There’s an elegiac quality to the poem, too. If Beowulf ever married or had children, we aren’t told of it. After he becomes the king of his own people, the Geats, he rules successfully, but essentially leaves nothing behind, not even an heir. It’s hinted plainly that his people will be conquered and driven from their homes after his death. This, I suspect, is why the poem ended up in England. It probably crossed the sea with the refugees.

So Beowulf is essentially the story of a warrior who gives up his own life for his people, and for his allies. His is the story of every soldier, even in our own time, to a lesser or greater degree. In return for the sense of duty fulfilled, and fleeting glory, they give up their very lives. They become servants, and their pay is never enough.

0 thoughts on “Beowulf, suffering servant”

  1. According to Tolkien (and I’ll probably get murdered for this horribly abridged summary) Beowulf is essentailly an allegory of the struggle of a pagan man against evil; a struggle that is essentially human, essentially good, and essentially doomed. (Although one could argue that the focus on the Old Testament in Beowulf presents him more as a David waiting for Christ’s sacrifice than a barbarian separate forever from Christianity.)

    One of the early kings to convert to Christianity in England described his previous pagan philosophy: Life is like a sparrow who flies from darkness and despair into a bright mead-hall, and then with his death flies out the other side and once again is in the darkness.

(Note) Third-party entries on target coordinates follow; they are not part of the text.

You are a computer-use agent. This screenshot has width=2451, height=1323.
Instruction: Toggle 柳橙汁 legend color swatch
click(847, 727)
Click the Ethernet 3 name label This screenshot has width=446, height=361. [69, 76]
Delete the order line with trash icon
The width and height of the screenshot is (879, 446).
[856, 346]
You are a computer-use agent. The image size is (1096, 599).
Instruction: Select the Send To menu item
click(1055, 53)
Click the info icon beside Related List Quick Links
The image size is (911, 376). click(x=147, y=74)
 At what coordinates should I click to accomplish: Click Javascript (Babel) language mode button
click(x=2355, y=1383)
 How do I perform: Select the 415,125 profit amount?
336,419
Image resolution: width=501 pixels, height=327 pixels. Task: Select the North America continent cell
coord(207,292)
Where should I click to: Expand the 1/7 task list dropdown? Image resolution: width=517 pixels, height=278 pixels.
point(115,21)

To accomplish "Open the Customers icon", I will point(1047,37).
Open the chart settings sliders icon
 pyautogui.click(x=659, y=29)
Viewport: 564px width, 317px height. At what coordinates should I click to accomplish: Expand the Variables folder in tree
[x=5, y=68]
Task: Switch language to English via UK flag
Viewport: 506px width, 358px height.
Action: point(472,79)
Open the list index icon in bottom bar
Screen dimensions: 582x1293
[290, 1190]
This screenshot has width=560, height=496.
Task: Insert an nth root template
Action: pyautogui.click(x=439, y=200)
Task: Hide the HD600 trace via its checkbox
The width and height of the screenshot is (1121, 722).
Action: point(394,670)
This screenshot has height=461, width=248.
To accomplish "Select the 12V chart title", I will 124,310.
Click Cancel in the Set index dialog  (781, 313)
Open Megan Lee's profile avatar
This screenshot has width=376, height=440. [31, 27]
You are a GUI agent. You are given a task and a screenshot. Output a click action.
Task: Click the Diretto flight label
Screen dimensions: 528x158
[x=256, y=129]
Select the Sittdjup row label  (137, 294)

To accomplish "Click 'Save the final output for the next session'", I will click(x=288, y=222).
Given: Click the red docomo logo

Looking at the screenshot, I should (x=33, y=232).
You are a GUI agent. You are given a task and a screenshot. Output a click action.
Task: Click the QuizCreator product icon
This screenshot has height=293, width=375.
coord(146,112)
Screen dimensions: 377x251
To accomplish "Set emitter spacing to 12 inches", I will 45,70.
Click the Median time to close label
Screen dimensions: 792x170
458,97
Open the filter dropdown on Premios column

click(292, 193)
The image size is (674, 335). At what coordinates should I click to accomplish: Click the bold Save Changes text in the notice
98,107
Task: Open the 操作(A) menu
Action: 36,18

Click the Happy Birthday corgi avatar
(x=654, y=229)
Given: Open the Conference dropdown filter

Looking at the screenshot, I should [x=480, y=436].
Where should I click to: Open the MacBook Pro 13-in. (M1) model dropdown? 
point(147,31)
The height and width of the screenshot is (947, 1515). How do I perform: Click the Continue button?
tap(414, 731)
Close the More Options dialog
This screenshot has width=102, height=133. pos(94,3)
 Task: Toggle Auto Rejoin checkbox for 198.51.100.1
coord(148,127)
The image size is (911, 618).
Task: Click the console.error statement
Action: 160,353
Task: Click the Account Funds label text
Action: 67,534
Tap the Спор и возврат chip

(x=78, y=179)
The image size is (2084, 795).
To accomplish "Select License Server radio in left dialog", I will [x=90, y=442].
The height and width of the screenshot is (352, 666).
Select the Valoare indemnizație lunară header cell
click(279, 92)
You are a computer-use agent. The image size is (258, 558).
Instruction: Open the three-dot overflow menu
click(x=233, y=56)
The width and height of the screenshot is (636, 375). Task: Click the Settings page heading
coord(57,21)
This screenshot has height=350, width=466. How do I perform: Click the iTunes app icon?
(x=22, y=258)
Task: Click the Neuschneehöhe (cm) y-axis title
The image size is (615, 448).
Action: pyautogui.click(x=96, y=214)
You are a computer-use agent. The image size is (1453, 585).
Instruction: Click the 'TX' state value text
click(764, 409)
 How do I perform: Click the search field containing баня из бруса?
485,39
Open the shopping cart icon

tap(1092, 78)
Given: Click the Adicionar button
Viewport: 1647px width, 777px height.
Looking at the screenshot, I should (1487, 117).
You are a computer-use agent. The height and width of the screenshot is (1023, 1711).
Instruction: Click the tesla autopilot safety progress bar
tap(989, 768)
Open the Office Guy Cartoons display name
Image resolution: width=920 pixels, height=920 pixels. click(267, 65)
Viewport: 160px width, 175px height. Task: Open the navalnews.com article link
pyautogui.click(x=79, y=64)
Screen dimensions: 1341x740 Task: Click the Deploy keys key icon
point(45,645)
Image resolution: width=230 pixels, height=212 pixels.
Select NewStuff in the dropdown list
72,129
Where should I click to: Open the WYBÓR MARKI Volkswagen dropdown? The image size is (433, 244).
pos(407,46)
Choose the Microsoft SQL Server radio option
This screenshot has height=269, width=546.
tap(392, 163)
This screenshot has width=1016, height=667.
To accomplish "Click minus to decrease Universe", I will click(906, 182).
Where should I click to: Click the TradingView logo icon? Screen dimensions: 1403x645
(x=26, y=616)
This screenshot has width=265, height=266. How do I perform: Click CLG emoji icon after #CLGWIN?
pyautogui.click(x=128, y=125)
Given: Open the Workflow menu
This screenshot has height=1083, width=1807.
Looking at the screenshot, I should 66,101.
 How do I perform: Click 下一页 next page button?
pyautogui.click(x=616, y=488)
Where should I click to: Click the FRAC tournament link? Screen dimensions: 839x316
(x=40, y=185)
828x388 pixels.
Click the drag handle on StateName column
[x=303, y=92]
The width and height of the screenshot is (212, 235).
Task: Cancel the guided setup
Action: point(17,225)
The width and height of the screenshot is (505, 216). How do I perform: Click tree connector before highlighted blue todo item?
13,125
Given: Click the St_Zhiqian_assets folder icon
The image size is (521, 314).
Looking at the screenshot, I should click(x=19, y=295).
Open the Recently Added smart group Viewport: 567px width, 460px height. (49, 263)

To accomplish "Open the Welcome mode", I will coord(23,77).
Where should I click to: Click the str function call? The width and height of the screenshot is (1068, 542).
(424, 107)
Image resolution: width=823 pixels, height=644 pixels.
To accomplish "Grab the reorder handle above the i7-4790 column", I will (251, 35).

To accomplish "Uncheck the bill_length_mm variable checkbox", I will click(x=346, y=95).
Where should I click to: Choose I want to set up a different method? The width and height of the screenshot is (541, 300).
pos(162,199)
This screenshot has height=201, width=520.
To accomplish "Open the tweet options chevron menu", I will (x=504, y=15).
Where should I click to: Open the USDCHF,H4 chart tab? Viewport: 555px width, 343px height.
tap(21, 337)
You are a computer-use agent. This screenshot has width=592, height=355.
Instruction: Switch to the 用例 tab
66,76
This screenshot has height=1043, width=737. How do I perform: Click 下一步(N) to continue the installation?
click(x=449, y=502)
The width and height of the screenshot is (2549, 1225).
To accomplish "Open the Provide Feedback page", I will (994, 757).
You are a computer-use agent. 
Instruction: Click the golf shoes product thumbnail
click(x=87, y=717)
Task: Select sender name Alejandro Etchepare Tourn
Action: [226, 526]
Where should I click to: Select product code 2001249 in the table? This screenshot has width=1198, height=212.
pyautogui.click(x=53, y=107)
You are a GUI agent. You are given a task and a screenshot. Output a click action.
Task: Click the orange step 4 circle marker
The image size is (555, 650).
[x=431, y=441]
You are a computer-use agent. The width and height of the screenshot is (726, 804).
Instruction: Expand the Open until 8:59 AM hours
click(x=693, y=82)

    But Beowulf is long, and means many things. That’s why we read it.

  2. I like that.

    By the way, the wonderful image of the sparrow is related to what we believe was standard Dark Age architecture. Living history archaeologists have discovered that the best way to keep a hall with an open hearth from completely filling with smoke is to leave a triangular opening at the top of each end-gable. This permits a cross-draft to carry the smoke away. Birds were always flying in and out.

  3. You're welcome. I posted my message because I was struck by your reference to "Beowulf . . . as a David waiting for Christ's sacrifice," a point coherent with my own argument.

    By the way, I came here by following a link from Unlocked Wordhoard.